Opinión

Redactor de Barça
El Barça de Flick no es el mismo que al principio de temporada (y es una buena noticia)

El Barça sigue evolucionando / JAVI FERRÁNDIZ
La gran victoria de Flick es haber logrado que el culé no quiera perderse un solo partido del Barça. Puede sonar a objetivo de mínimos, pero no lo es: desde el adiós de Messi, una parte del barcelonismo miraba el equipo a la carta. Flick ha conseguido que ver jugar al Barça vuelva a ser un acontecimiento. Uno por el que vale la pena convocar a tus amigos en un bar (y renunciar a las comodidades de casa) o pasar frío en Montjuïc con la familia.
El Barça vuelve a ser divertido. Tan simple como eso. La mejor prueba es que reúne a espectadores ocasionales y culés de temporada; habituales de la abundancia y curiosos que quieren estar en la conversación. Pero además de un espectáculo, este Barça es un equipo estimulante porque está en permanente movimiento.
En sus primeros meses se definió por vivir en el alambre del fuera de juego y arrollar a los rivales a base de intensidad. Más tarde, terminó cayendo en un bajón ante los equipos más insospechados. Y ahora vuelve a ser un equipo temible, pero más equilibrado. El Barça no es el mismo que al principio de temporada y es una buena noticia.
Desde que regresó del parón, ha recuperado la misma sensación de urgencia, pero siendo menos temerario. En el clásico del Bernabéu, el Madrid cayó en fuera de juego 12 veces; en la Supercopa, una sola vez; y, sin embargo, el Barça fue igual de superior. No es que Flick haya renunciado a una defensa adelantada (el Betis la sufrió seis veces el miércoles), es simplemente que ha matizado la propuesta.

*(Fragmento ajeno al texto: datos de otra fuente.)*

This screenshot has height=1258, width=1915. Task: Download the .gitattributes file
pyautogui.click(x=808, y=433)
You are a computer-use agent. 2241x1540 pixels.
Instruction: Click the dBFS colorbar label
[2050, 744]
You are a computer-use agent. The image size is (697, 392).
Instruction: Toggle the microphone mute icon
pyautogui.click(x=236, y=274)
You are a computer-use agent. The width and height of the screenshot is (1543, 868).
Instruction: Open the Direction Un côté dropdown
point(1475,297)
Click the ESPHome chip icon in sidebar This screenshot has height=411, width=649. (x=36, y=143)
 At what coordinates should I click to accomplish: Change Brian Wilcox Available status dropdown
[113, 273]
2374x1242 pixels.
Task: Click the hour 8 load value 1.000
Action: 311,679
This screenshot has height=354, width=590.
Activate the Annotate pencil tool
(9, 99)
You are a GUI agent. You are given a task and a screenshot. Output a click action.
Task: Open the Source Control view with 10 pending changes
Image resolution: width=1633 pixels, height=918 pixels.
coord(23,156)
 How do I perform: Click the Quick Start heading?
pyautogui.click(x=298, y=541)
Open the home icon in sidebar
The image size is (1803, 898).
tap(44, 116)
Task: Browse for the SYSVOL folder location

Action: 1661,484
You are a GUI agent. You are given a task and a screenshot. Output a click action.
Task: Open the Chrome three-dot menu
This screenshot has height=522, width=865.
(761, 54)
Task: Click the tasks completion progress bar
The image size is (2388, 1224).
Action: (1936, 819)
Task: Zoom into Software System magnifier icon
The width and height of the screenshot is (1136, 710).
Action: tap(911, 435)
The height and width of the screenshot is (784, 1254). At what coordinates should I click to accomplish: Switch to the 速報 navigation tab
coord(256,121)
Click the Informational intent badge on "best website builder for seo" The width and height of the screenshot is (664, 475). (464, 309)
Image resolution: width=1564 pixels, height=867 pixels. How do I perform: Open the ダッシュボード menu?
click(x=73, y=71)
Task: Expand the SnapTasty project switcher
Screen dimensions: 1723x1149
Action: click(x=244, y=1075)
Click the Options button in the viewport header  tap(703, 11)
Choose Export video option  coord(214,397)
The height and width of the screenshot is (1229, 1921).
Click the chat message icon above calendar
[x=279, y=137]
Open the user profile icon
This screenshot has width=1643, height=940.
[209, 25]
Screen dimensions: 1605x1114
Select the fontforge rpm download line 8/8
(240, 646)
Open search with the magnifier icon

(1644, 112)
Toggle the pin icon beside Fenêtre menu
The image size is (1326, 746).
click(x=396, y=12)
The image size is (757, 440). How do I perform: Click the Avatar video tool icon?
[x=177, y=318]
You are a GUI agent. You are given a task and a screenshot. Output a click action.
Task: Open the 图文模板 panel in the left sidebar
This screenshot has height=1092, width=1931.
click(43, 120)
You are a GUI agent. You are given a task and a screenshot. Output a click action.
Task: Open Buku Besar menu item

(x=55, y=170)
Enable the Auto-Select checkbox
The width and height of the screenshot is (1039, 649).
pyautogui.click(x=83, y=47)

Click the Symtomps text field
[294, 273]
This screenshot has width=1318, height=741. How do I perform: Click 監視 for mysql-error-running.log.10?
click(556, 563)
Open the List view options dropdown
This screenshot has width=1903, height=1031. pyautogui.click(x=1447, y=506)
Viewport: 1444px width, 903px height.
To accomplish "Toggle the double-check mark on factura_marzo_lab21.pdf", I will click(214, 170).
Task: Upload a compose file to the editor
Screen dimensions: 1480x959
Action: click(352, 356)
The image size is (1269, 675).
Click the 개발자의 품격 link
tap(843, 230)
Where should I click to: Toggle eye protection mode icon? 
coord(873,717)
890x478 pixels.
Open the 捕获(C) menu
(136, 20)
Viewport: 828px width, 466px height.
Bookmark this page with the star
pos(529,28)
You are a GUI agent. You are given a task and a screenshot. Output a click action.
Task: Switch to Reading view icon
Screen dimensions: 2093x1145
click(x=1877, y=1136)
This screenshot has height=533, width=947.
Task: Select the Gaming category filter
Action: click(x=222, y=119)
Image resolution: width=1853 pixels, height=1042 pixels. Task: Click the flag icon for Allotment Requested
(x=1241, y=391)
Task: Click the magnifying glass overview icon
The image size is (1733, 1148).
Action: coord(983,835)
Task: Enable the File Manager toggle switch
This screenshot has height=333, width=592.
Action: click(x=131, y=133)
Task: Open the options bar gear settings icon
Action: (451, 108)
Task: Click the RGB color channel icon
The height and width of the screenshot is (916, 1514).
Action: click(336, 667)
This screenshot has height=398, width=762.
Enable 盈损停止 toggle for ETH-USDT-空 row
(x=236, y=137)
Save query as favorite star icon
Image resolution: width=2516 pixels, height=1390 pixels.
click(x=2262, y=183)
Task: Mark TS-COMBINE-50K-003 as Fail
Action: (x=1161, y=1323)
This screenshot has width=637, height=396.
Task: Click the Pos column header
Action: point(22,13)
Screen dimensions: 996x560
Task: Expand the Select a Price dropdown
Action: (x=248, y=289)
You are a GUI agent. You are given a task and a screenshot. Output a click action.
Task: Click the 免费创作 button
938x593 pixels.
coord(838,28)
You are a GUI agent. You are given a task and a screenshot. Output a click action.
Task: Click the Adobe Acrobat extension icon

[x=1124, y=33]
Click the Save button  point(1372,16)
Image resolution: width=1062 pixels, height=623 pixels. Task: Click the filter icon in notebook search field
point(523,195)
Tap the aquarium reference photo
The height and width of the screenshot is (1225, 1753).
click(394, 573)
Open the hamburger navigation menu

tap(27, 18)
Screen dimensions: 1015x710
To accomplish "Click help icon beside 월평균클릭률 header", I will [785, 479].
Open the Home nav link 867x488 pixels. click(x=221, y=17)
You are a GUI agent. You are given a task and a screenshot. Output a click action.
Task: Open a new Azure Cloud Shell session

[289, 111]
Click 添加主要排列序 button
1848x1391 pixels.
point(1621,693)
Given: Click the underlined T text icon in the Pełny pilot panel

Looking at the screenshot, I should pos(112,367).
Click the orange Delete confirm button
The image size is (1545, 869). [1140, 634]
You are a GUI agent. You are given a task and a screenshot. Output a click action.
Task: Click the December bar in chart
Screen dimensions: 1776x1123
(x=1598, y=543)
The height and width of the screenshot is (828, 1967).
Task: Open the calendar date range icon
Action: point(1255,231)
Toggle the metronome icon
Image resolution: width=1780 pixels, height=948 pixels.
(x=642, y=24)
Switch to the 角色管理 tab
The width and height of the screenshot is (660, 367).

Flick está explorando nuevas posibilidades para que su Barça sea menos previsible. Ante el Madrid, cuando el equipo se quedó con 10, supo renunciar a la presión alta, para sobrevivir con un repliegue impecable. Pero seguramente el movimiento más estimulante fue la apuesta de Olmo como falso nueve ante el Betis.
Su presencia no solo le dio claridad y pausa al equipo en los espacios más decisivos, también permitió juntar a Frenkie, Pedri y Gavi con las alturas del 4-3-3. Del Barça de las tres alturas en el mediocampo se pasó a un rombo que le sentó muy bien al equipo. Con cuatro mediocampistas tan precisos hizo que el balón volara y multiplicó las combinaciones. Flick parece tener muy claro que en el fútbol, si no tocas lo que funciona, termina dejando de funcionar.